## Record list
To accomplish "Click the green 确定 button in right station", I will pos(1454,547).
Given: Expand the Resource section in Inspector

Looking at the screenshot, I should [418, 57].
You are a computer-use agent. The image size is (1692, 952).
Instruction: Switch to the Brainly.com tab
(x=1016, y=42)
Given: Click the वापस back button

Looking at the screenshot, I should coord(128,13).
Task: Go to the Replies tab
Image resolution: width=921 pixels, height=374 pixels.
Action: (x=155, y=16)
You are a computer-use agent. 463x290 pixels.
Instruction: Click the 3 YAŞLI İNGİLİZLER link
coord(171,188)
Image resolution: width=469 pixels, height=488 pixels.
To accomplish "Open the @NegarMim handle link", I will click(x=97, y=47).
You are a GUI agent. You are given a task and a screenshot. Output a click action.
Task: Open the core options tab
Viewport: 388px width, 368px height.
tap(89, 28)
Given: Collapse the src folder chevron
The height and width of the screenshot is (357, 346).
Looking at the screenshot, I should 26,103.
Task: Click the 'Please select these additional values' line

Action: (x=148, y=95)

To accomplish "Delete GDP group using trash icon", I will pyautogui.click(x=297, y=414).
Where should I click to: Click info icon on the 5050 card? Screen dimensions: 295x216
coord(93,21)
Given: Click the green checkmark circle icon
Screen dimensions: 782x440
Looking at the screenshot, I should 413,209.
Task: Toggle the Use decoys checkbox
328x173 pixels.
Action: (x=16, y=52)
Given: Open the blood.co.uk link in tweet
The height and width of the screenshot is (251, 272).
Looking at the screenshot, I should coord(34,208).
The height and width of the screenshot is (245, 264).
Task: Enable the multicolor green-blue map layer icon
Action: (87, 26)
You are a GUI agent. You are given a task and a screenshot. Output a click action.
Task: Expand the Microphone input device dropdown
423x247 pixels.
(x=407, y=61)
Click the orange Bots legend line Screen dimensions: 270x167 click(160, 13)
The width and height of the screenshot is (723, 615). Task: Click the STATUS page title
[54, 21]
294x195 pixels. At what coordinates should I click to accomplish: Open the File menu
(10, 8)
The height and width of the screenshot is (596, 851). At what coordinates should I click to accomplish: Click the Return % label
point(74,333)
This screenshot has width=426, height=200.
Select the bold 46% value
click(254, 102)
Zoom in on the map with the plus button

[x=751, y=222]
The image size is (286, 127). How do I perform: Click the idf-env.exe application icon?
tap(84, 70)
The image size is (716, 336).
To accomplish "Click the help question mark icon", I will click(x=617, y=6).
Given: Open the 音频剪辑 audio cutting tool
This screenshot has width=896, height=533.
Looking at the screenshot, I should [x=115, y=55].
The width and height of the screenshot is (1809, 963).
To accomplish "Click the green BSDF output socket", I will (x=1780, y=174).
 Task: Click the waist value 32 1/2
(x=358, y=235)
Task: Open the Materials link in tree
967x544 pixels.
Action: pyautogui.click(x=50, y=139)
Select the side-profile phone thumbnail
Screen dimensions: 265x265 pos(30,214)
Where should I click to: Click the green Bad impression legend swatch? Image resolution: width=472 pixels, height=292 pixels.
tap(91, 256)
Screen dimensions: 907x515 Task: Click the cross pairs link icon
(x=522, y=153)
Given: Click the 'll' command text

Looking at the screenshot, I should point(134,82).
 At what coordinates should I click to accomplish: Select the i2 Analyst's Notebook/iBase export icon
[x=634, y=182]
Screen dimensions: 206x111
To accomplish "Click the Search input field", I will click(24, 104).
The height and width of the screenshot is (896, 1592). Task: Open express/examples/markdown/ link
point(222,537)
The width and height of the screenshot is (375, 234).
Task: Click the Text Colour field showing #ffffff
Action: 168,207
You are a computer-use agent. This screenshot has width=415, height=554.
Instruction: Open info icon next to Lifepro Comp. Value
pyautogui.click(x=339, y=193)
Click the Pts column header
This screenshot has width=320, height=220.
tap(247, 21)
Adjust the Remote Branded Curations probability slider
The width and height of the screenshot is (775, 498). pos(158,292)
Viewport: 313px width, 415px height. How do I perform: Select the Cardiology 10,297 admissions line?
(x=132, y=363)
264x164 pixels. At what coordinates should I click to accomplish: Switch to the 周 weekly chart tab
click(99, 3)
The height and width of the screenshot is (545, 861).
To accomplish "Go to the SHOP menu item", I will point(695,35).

## To do
Update these lines by replacing every "Instruction" with "Command" and leaving everything else unchanged.

## Answer to the exercise
To accomplish "Click the green 确定 button in right station", I will pos(1454,547).
Given: Expand the Resource section in Inspector

Looking at the screenshot, I should [418, 57].
You are a computer-use agent. The image size is (1692, 952).
Command: Switch to the Brainly.com tab
(x=1016, y=42)
Given: Click the वापस back button

Looking at the screenshot, I should coord(128,13).
Task: Go to the Replies tab
Image resolution: width=921 pixels, height=374 pixels.
Action: (x=155, y=16)
You are a computer-use agent. 463x290 pixels.
Command: Click the 3 YAŞLI İNGİLİZLER link
coord(171,188)
Image resolution: width=469 pixels, height=488 pixels.
To accomplish "Open the @NegarMim handle link", I will click(x=97, y=47).
You are a GUI agent. You are given a task and a screenshot. Output a click action.
Task: Open the core options tab
Viewport: 388px width, 368px height.
tap(89, 28)
Given: Collapse the src folder chevron
The height and width of the screenshot is (357, 346).
Looking at the screenshot, I should 26,103.
Task: Click the 'Please select these additional values' line

Action: (x=148, y=95)

To accomplish "Delete GDP group using trash icon", I will pyautogui.click(x=297, y=414).
Where should I click to: Click info icon on the 5050 card? Screen dimensions: 295x216
coord(93,21)
Given: Click the green checkmark circle icon
Screen dimensions: 782x440
Looking at the screenshot, I should 413,209.
Task: Toggle the Use decoys checkbox
328x173 pixels.
Action: (x=16, y=52)
Given: Open the blood.co.uk link in tweet
The height and width of the screenshot is (251, 272).
Looking at the screenshot, I should coord(34,208).
The height and width of the screenshot is (245, 264).
Task: Enable the multicolor green-blue map layer icon
Action: (87, 26)
You are a GUI agent. You are given a task and a screenshot. Output a click action.
Task: Expand the Microphone input device dropdown
423x247 pixels.
(x=407, y=61)
Click the orange Bots legend line Screen dimensions: 270x167 click(160, 13)
The width and height of the screenshot is (723, 615). Task: Click the STATUS page title
[54, 21]
294x195 pixels. At what coordinates should I click to accomplish: Open the File menu
(10, 8)
The height and width of the screenshot is (596, 851). At what coordinates should I click to accomplish: Click the Return % label
point(74,333)
This screenshot has width=426, height=200.
Select the bold 46% value
click(254, 102)
Zoom in on the map with the plus button

[x=751, y=222]
The image size is (286, 127). How do I perform: Click the idf-env.exe application icon?
tap(84, 70)
The image size is (716, 336).
To accomplish "Click the help question mark icon", I will click(x=617, y=6).
Given: Open the 音频剪辑 audio cutting tool
This screenshot has width=896, height=533.
Looking at the screenshot, I should [x=115, y=55].
The width and height of the screenshot is (1809, 963).
To accomplish "Click the green BSDF output socket", I will (x=1780, y=174).
 Task: Click the waist value 32 1/2
(x=358, y=235)
Task: Open the Materials link in tree
967x544 pixels.
Action: pyautogui.click(x=50, y=139)
Select the side-profile phone thumbnail
Screen dimensions: 265x265 pos(30,214)
Where should I click to: Click the green Bad impression legend swatch? Image resolution: width=472 pixels, height=292 pixels.
tap(91, 256)
Screen dimensions: 907x515 Task: Click the cross pairs link icon
(x=522, y=153)
Given: Click the 'll' command text

Looking at the screenshot, I should point(134,82).
 At what coordinates should I click to accomplish: Select the i2 Analyst's Notebook/iBase export icon
[x=634, y=182]
Screen dimensions: 206x111
To accomplish "Click the Search input field", I will click(24, 104).
The height and width of the screenshot is (896, 1592). Task: Open express/examples/markdown/ link
point(222,537)
The width and height of the screenshot is (375, 234).
Task: Click the Text Colour field showing #ffffff
Action: 168,207
You are a computer-use agent. This screenshot has width=415, height=554.
Command: Open info icon next to Lifepro Comp. Value
pyautogui.click(x=339, y=193)
Click the Pts column header
This screenshot has width=320, height=220.
tap(247, 21)
Adjust the Remote Branded Curations probability slider
The width and height of the screenshot is (775, 498). pos(158,292)
Viewport: 313px width, 415px height. How do I perform: Select the Cardiology 10,297 admissions line?
(x=132, y=363)
264x164 pixels. At what coordinates should I click to accomplish: Switch to the 周 weekly chart tab
click(99, 3)
The height and width of the screenshot is (545, 861).
To accomplish "Go to the SHOP menu item", I will point(695,35).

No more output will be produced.